Começou-se a discutir a possibilidade de trazer imigrantes europeus e asiáticos para substituir o trabalho escravo nas lavouras de café, que estavam em plena expansão. Uma série de textos em prol da vinda de colonos para o Brasil foi também publicada no periódico O Auxiliador da Indústria Nacional. Finalmente, em 1850, o governo brasileiro cedeu à pressão inglesa e decretou a Lei Eusébio de Queirós, proibindo a entrada de escravos no Brasil.

No ano seguinte, um artigo de O Auxiliador, comentando o fim do tráfico, resumiu bem o que significava a escravidão para o Brasil e para a indústria no país: “O tráfico de africanos – peçonhento veneno – que se infiltrando em nossos hábitos e costumes ia pouco a pouco sufocando nossa nascente indústria, corroendo a riqueza nacional e fazendo calar nossos sentimentos de liberdade”.

A proibição do tráfico internacional não significou o fim do trabalho escravo no Brasil. O comércio interno permaneceu, com um movimento Nordeste-Sudeste.

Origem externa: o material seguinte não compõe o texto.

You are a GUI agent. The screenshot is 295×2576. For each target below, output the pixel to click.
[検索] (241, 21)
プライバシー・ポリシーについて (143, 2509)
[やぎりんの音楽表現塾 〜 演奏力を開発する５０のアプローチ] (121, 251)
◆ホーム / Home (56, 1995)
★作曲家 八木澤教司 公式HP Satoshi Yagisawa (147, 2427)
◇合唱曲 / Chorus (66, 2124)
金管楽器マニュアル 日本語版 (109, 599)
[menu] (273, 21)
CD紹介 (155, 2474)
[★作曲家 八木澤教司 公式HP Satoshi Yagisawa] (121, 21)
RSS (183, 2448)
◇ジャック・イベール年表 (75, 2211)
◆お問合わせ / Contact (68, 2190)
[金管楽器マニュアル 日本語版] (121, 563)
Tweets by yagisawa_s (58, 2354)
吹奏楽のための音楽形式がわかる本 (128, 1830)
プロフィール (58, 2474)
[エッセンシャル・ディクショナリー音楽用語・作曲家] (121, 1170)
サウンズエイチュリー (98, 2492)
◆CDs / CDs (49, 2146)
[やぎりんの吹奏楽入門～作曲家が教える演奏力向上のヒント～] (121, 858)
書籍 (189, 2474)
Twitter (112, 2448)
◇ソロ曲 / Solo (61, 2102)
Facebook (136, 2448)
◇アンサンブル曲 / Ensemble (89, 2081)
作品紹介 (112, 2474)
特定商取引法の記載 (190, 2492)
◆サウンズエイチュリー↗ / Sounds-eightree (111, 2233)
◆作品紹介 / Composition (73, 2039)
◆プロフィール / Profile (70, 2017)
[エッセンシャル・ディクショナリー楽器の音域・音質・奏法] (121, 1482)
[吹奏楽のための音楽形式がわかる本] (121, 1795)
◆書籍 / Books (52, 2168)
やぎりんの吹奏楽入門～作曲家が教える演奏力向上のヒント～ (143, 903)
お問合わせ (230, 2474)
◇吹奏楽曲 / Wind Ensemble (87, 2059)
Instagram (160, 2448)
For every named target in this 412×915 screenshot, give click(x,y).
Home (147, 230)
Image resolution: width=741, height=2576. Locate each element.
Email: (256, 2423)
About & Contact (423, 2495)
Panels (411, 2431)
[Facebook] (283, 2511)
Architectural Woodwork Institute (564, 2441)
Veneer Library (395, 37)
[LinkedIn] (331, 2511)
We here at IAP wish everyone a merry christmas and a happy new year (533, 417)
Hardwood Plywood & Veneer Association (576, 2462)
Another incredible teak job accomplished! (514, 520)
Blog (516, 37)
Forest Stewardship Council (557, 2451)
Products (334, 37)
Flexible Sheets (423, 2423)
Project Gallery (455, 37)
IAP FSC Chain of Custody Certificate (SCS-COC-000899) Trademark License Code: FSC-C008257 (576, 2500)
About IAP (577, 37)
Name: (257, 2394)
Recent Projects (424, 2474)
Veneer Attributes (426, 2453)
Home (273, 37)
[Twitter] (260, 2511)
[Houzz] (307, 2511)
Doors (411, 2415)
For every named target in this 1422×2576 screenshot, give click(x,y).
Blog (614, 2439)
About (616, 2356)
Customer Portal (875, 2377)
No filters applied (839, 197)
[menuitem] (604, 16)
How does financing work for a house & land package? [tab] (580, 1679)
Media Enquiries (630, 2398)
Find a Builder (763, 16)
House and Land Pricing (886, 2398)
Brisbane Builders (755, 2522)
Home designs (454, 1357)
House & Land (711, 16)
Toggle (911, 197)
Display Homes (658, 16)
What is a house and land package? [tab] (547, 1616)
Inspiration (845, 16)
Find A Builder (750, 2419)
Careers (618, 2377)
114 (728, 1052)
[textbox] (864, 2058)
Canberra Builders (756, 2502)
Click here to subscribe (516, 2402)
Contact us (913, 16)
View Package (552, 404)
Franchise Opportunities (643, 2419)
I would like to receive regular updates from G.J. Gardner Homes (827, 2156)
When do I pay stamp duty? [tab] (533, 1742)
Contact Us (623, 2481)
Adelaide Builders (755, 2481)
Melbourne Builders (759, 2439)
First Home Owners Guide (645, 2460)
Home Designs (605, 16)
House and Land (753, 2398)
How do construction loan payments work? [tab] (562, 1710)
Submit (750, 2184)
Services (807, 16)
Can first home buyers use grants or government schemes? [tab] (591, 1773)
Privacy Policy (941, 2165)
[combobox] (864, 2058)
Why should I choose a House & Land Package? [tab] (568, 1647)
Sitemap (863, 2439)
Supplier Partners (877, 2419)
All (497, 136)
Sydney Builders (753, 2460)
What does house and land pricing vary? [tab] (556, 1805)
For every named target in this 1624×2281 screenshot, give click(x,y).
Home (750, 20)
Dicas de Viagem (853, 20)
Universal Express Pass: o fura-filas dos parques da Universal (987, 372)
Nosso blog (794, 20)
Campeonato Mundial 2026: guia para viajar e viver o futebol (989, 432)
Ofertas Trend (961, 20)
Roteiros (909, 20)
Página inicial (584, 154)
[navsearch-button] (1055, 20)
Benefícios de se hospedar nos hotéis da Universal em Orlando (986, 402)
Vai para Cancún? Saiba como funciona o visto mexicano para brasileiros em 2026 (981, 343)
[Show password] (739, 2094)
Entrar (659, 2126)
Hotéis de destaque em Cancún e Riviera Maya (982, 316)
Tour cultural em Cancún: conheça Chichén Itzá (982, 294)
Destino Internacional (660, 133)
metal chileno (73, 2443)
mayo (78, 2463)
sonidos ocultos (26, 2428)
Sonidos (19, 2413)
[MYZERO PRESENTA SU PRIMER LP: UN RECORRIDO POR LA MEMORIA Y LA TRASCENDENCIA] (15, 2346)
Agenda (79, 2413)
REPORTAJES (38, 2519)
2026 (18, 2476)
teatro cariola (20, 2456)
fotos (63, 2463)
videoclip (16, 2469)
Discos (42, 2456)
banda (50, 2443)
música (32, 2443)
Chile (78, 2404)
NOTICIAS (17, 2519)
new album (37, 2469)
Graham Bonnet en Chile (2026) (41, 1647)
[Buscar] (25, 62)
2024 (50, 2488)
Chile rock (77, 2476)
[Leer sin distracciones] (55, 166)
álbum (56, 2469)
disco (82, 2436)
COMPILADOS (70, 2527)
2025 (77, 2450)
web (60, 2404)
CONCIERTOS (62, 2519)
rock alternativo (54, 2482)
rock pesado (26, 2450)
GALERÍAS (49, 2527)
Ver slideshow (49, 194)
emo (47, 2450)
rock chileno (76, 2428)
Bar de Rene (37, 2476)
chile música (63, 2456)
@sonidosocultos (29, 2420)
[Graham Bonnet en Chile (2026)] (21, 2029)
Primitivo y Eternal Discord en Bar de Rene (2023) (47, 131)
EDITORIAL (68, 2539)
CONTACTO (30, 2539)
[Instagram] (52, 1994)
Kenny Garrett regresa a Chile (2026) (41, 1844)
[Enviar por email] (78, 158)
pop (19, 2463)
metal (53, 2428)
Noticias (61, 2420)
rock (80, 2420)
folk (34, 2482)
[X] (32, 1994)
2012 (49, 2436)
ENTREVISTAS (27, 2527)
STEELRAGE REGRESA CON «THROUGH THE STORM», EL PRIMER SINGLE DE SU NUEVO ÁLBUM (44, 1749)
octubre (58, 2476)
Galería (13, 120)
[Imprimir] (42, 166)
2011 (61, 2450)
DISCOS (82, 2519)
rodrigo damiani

Em 1880, o periódico apresentou dados sobre a população escrava, que havia se elevado para 1,4 milhão de indivíduos. Os dados sobre esse “comércio infame” são assustadores. Seria preciso esperar ainda um bom tempo pela abolição total da escravidão no país, o que só aconteceria em 1888. Durante esse tempo, O Auxiliador prosseguiu com artigos sobre o trabalho livre e como produzir com trabalhadores assalariados, entre outros.
O tráfico de escravos transatlântico foi o maior deslocamento forçado de pessoas ocorrido na história mundial. Entre 1560 e 1850, o Brasil foi o principal e maior destino de escravos nas Américas e foi a última nação desse continente a abolir a escravatura. O Auxiliador da Indústria Nacional comemorou, como quase toda a população do país, o fim dessa vergonha nacional, publicando em destaque, na primeira página, o texto da Lei Áurea, fugindo totalmente do seu padrão normal.